Asmae Fahmy for Verywell Health.

In July, the International Association for the Study of Pain (IASP) revised its definition of pain for the first time in 40 years. This new definition describes the experience of pain as “an unpleasant sensory and emotional experience associated with, or resembling that associated with, actual or potential tissue damage.”

The previous definition, published in 1979, defines pain as “an unpleasant sensory and emotional experience associated with actual or potential tissue damage, or described in terms of such damage.”

The updated definition offers a more nuanced, systemic view of pain, and aims to change the way pain is understood, communicated, and treated.

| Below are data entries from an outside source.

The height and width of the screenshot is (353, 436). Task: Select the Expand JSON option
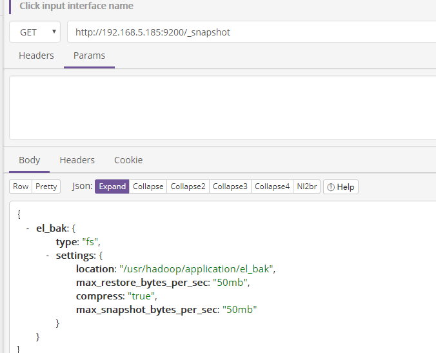click(x=112, y=187)
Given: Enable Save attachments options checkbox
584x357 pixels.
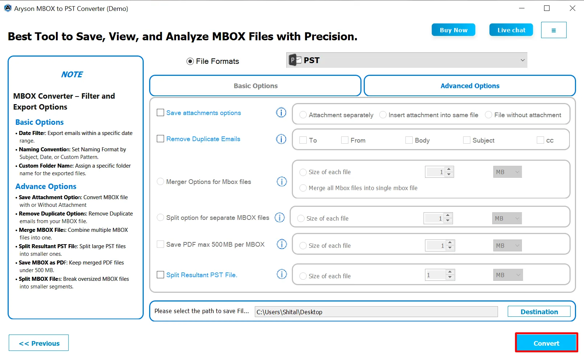Looking at the screenshot, I should (160, 113).
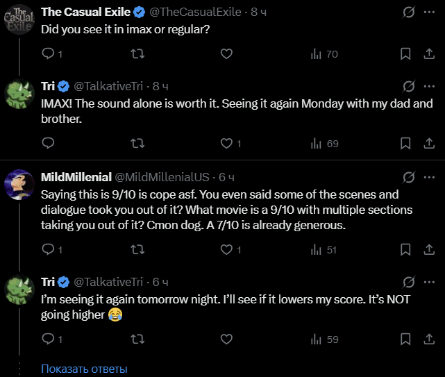Like The Casual Exile's imax question
445x377 pixels.
pyautogui.click(x=226, y=53)
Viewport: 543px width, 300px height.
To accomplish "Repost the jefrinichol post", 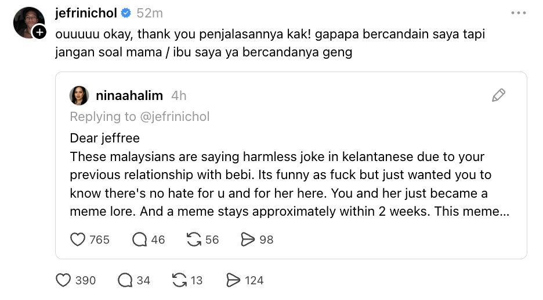I will [x=180, y=280].
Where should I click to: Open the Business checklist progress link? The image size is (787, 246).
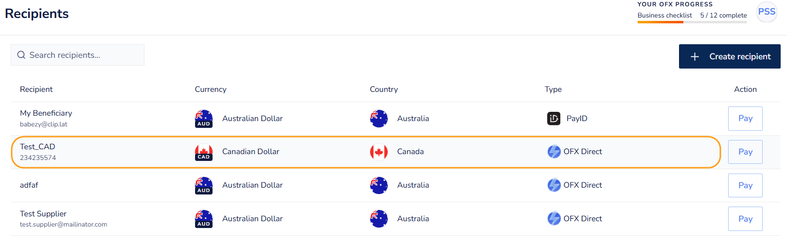point(664,16)
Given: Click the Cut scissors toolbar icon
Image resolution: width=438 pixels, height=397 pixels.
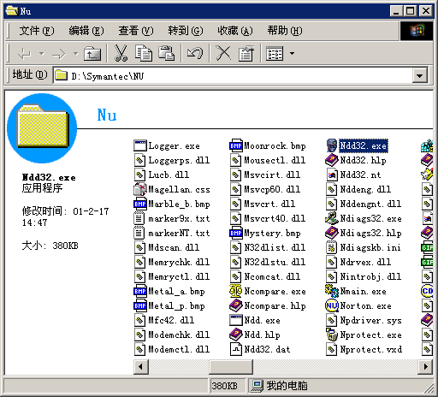Looking at the screenshot, I should (121, 53).
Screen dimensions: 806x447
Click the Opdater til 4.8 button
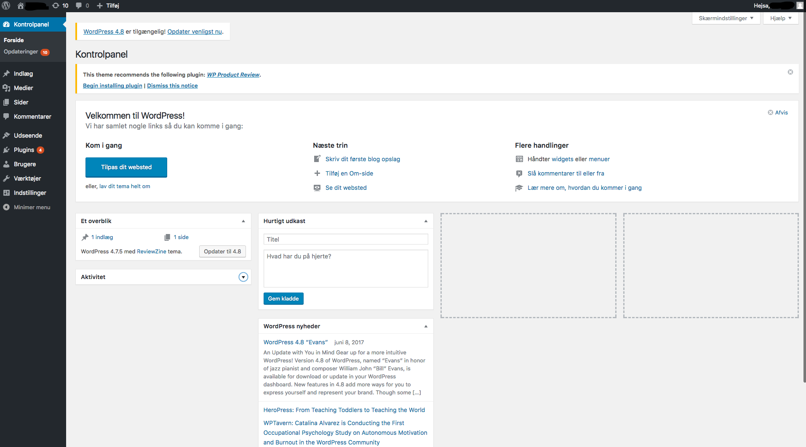(x=222, y=251)
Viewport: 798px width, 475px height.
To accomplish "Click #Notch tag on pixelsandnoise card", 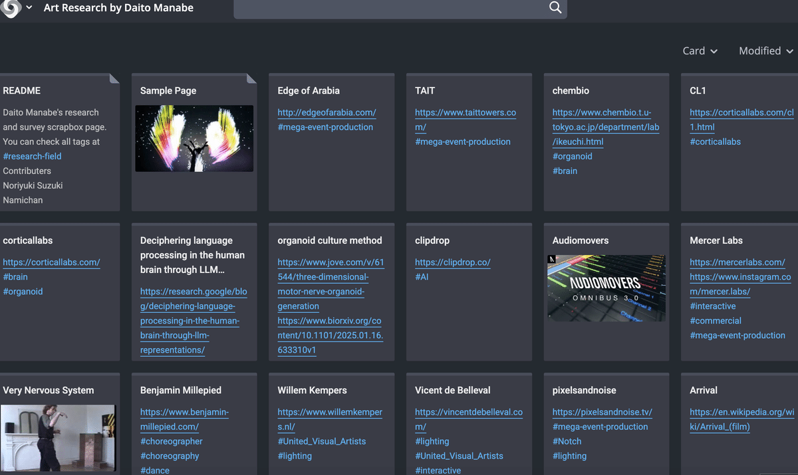I will 567,441.
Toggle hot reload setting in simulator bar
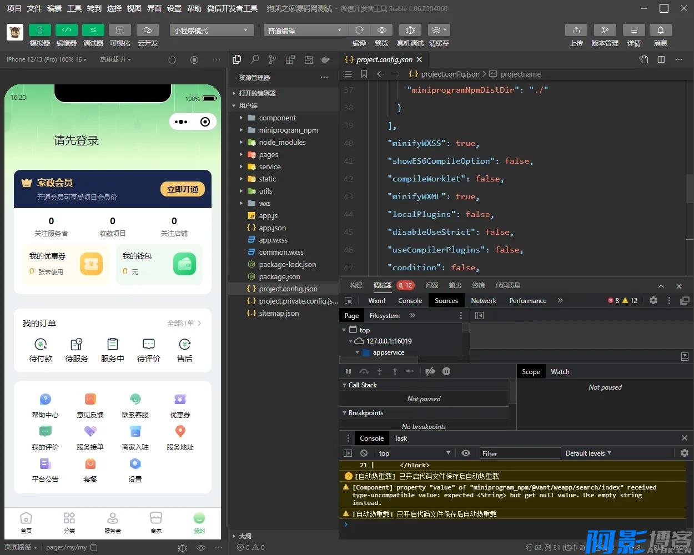Image resolution: width=694 pixels, height=555 pixels. point(115,59)
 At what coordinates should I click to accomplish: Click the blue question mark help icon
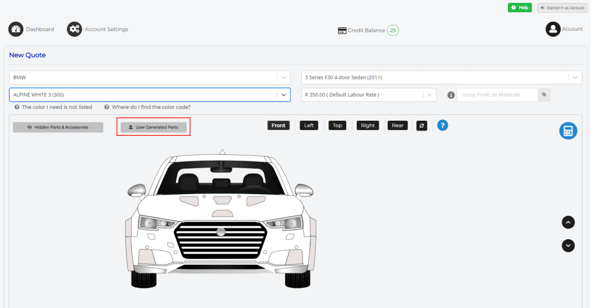pos(443,125)
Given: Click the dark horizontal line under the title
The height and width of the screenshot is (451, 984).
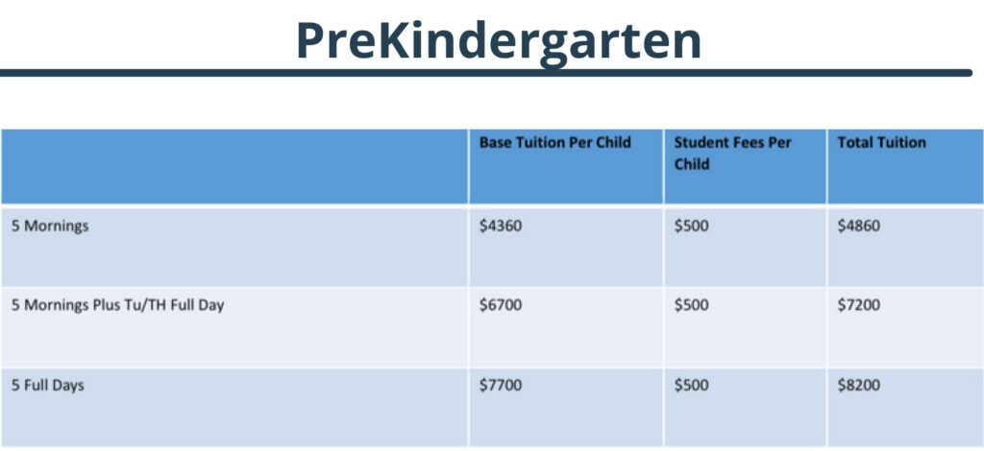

IASP also added six notes that expand on the definition of pain from multiple different angles. These include:

  • Pain is always a personal experience that is influenced to varying degrees by biological, psychological, and social factors.
  • Pain and nociception (which is often caused by an outside stimulus) are different phenomena, and pain cannot be inferred solely from activity in sensory neurons.
  • Through life experiences, people learn the concept of pain.
  • A person’s report of an experience as pain should be respected.
  • Although pain usually serves an adaptive role, it may have adverse effects on function and social and psychological well-being.
  • Verbal description is only one of several behaviors to express pain, and an inability to communicate does not negate the possibility that a human or a non-human animal experiences pain.
 

IASP also added the etymology — origin of a word and historical development of its meaning — of the word pain in order to provide further context.

Pain Etymology:

Middle English, from Anglo-French peine (pain, suffering), from Latin poena (penalty, punishment), in turn from Greek poinē (payment, penalty, recompense.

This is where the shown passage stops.